Accueil > Le Rail > Personnel > Un demi-siècle dans la même gare

Un demi-siècle dans la même gare

mardi 29 juin 2021, par Rixke

Sur la ligne 141, qui relie Baulers à Manage, à l’endroit où, sur quelques, mètres, le rail, la Samme et le canal de Charleroi sont exactement parallèles, se dresse la petite gare de Seneffe. C’est là que nous sommes allés voir Léon Wautié, ce cheminot du « mouvement » qui passa toute sa carrière dans la même gare, la gare de sa commune natale.

Léon Wautié, en effet, est né à Seneffe le 4 février 1898. Orphelin à l’âge de deux ans, il fut accueilli par son oncle, garde champêtre de la localité. Neuf ans plus tard, il entrait au service du rail, en qualité de porteur de télégrammes.

Au printemps 1913, il devenait aide-téléphoniste. A cette époque, son salaire était de 225 fr. par an, pour trois heures de prestation par jour, et ses heures supplémentaires lui rapportaient chacune 30 centimes !

Léon Wautié compléta sa formation, suivit des cours par correspondance et, le 30 avril 1919, se présenta à l’examen d’agréé, qu’il réussit très bien. Mais c’est 39 ans plus tard qu’il apprit le détail de ses résultats. Avant de nous rendre chez lui, nous avions trouvé sa copie d’examen dans son dossier, et c’est ainsi qu’il fut heureux et – pourquoi ne pas le dire ? – fier aussi, comme un jeune lauréat, en prenant connaissance des points qu’il avait obtenus : 20/20 en dictée ; 16,5/20 pour sa rédaction (il s’agissait de rédiger le constat d’un vol) ; 20/20 en géographie ; 12/20 en calcul. « C’est juste, dit-il, j’avais raté un problème. »

### Consigne
Prolongez le récit consacré à Léon Wautié, cheminot de la gare de Seneffe, après sa dernière phrase. Les enregistrements n'ont aucun lien avec le texte.

### Données

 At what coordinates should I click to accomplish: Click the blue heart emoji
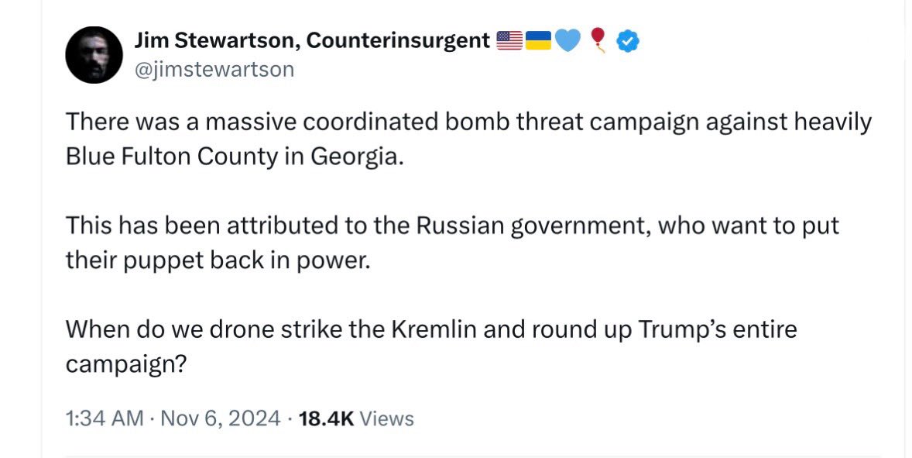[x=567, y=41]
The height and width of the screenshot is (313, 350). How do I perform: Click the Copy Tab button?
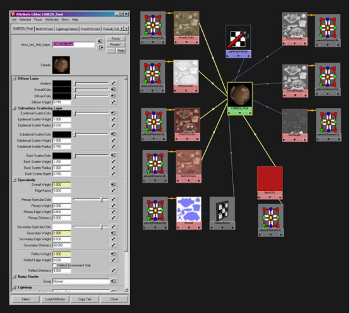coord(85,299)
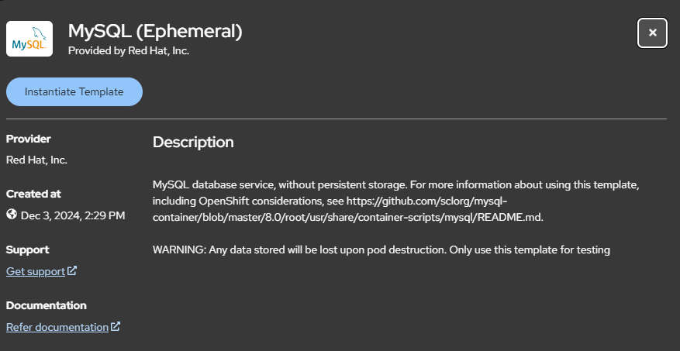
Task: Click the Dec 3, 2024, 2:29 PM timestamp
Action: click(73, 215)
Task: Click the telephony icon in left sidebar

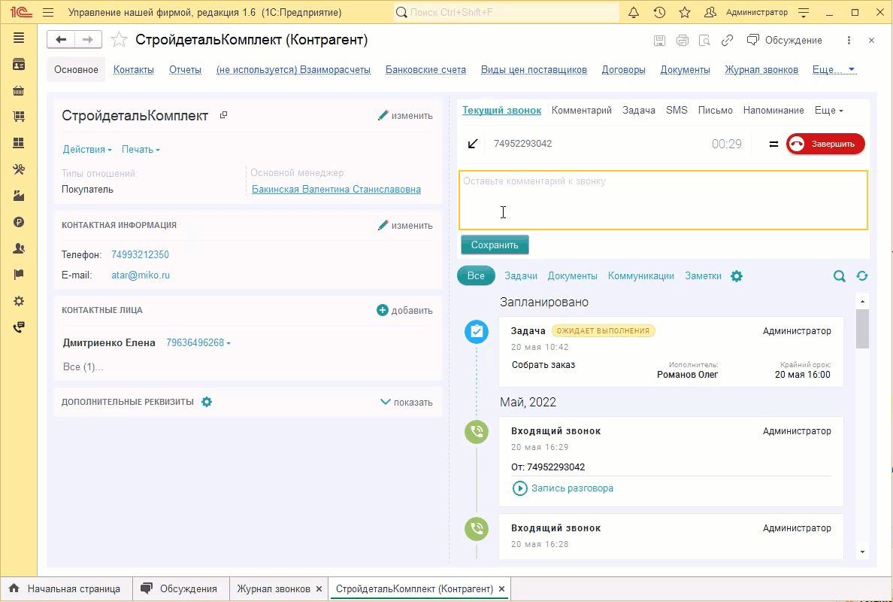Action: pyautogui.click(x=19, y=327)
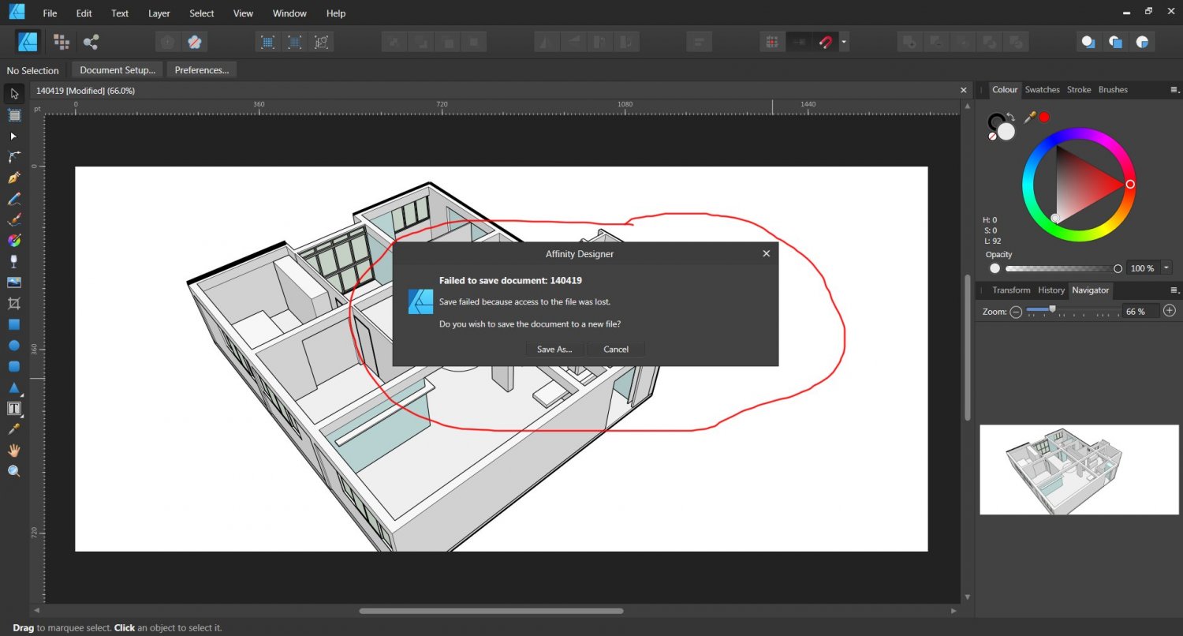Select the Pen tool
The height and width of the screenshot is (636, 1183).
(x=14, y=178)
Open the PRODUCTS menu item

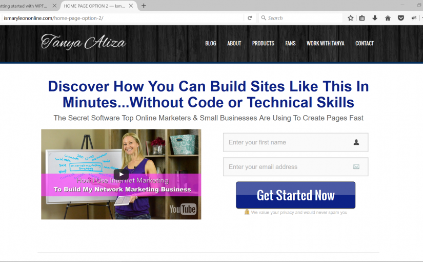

### Corrigé
A la suite de ce succès, il devint agréé, toujours à Seneffe, le 26 juillet 1920. Son avenir était assuré. Moins de deux ans après, il épousait Mlle Elvire Horgnies, née elle aussi à Seneffe, et le jeune ménage vint s’installer à 150m. de la gare, rue du Général Léman, dans la maison qu’il habite toujours.

A cette époque d’après-guerre, la gare de Seneffe occupait 14 agents (1 chef de gare, 1 commis, 3 agréés, 3 gardes-bloc, 2 chargeurs, 1 garde-excentrique et 3 porteurs). Ce cadre important fut réduit au fît du temps, mais Léon Wautié garda toujours son poste. Sa vie administrative était sans histoire.

Il fallut la deuxième guerre pour la troubler quelque peu. Un jour, les barrières du passage à niveau qui coupe la route menant au château (un des plus beaux de Wallonie) restèrent trop longtemps fermées au gré de l’occupant : Herr von Falkenhausen soi-même. On s’en vint donc à la gare prendre Léon Wautié manu militari et on le conduisit devant le général. Celui-ci écouta courtoisement les explications de notre collègue et lui fit promettre de punir sévèrement le responsable. « Bien sûr, je n’en fis rien, dit Léon Wautié, mais j’avais eu chaud en allant. Quant au retour, il fut plus amusant : on me reconduisit avec les honneurs militaires. »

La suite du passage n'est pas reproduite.